El jueves 13 de octubre de 2016 la academia sueca se encargó de hacer pública la concesión del Premio Nobel de Literatura a Bob Dylan. Una noticia audaz, controvertida e increíble, aunque no del todo inesperada: desde hacía varios años el rumor de que el bardo de Minnesota podía recibir el Nobel caldeaba las quinielas, alentaba la provocación y, precisamente, sustentaba la incredulidad de los puristas.

Nada más conocerse la noticia comenzaron los pertinentes aullidos y las exquisitas blasfemias. La indiferencia como cobijo contra el terror acabó sucumbiendo ante la osadía de la realidad. Las tímidas amenazas de los cabreados, parapetados en sus trincheras de infierno, trajeron emboscadas de recelo y ofuscación. En vez de un premio una afrenta parecía.
El paso del tiempo, sin embargo, no ha puesto las cosas en su sitio y gracias a la controversia generada alrededor del Nobel, seguimos sin encontrar la respuesta adecuada a tan intrincada cuestión: ¿qué es y qué no es literatura?

Ítems proporcionados:
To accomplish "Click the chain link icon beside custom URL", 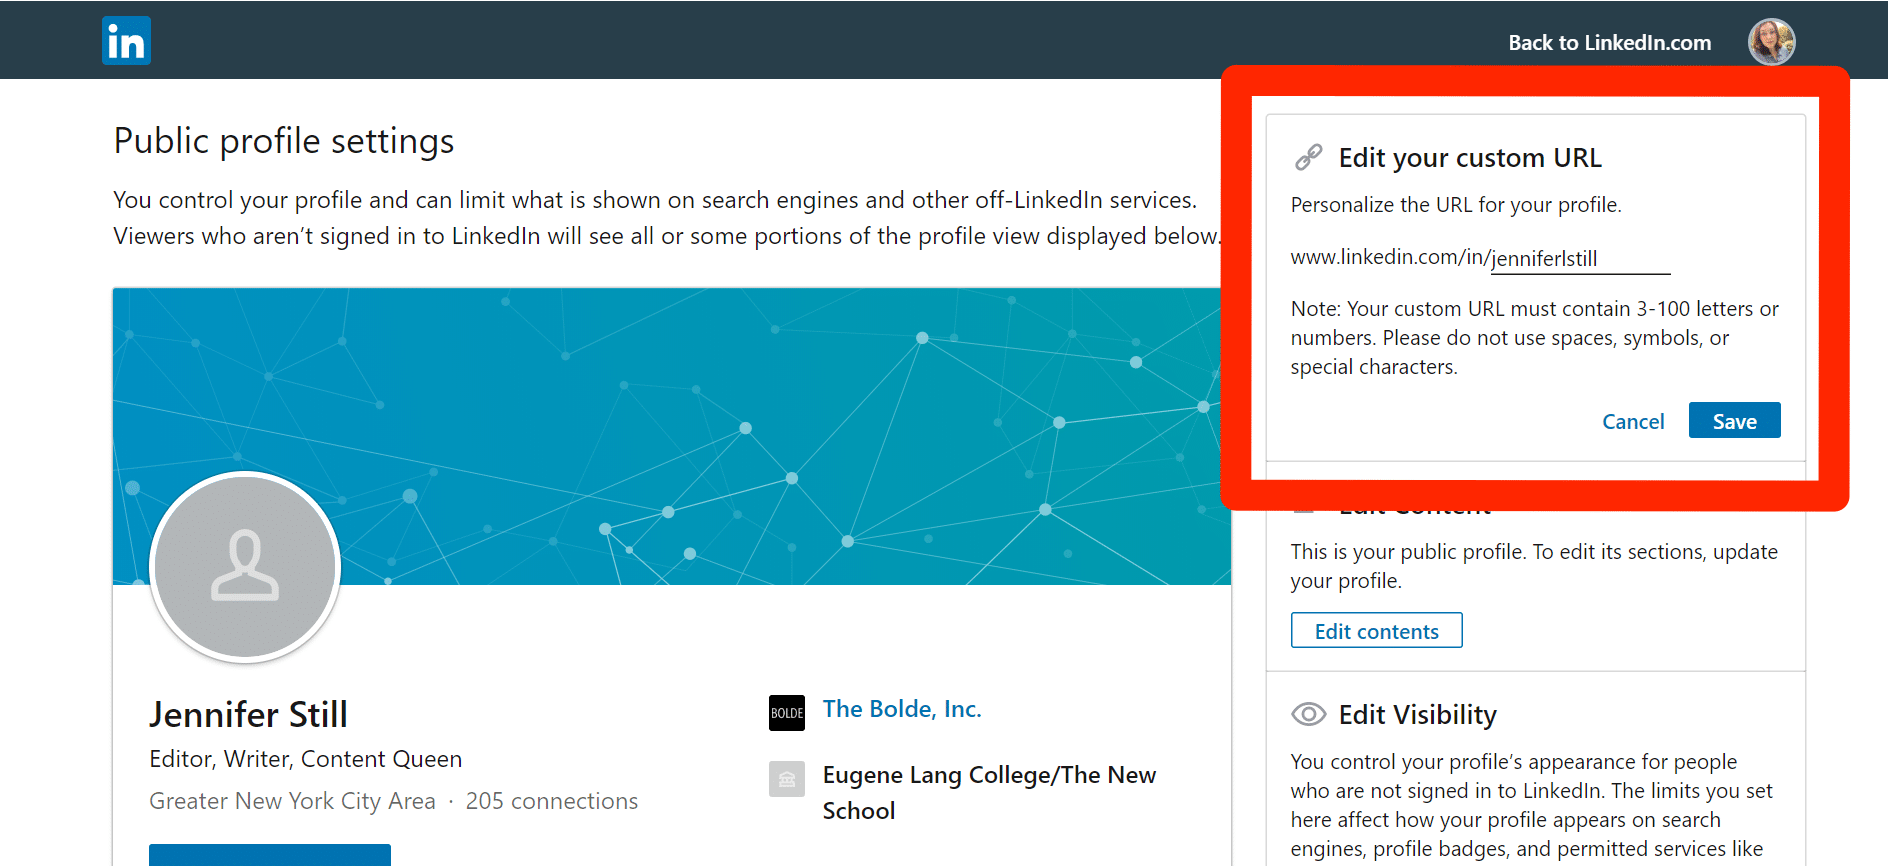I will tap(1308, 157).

---

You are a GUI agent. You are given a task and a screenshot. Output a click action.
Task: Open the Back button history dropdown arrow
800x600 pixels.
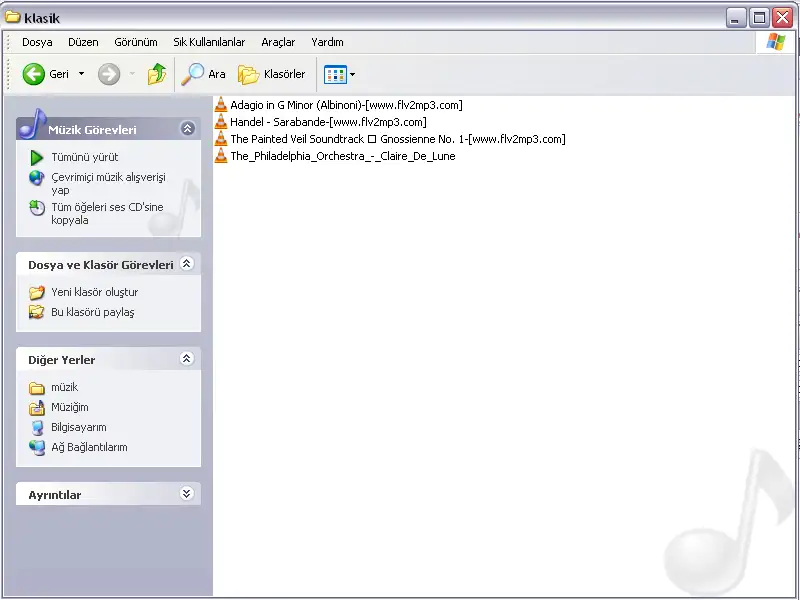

Lo que se pide:
A. Por favor, edita el texto seleccionado: reproduce el fragmento entre "El jueves 13" y "de los puristas.", ambos incluidos, sustituyendo "bardo" por "trovador".
B. Responde a estas preguntas sobre el texto seleccionado:
(i) ¿En qué fecha se hizo pública la concesión del premio?
(ii) ¿Qué institución la hizo pública?
(iii) ¿Qué cuestión sigue, según el texto, sin respuesta adecuada?

Respuestas por tarea:
A.
El jueves 13 de octubre de 2016 la academia sueca se encargó de hacer pública la concesión del Premio Nobel de Literatura a Bob Dylan. Una noticia audaz, controvertida e increíble, aunque no del todo inesperada: desde hacía varios años el rumor de que el trovador de Minnesota podía recibir el Nobel caldeaba las quinielas, alentaba la provocación y, precisamente, sustentaba la incredulidad de los puristas.

B.
(i) El jueves 13 de octubre de 2016.
(ii) La academia sueca.
(iii) ¿Qué es y qué no es literatura?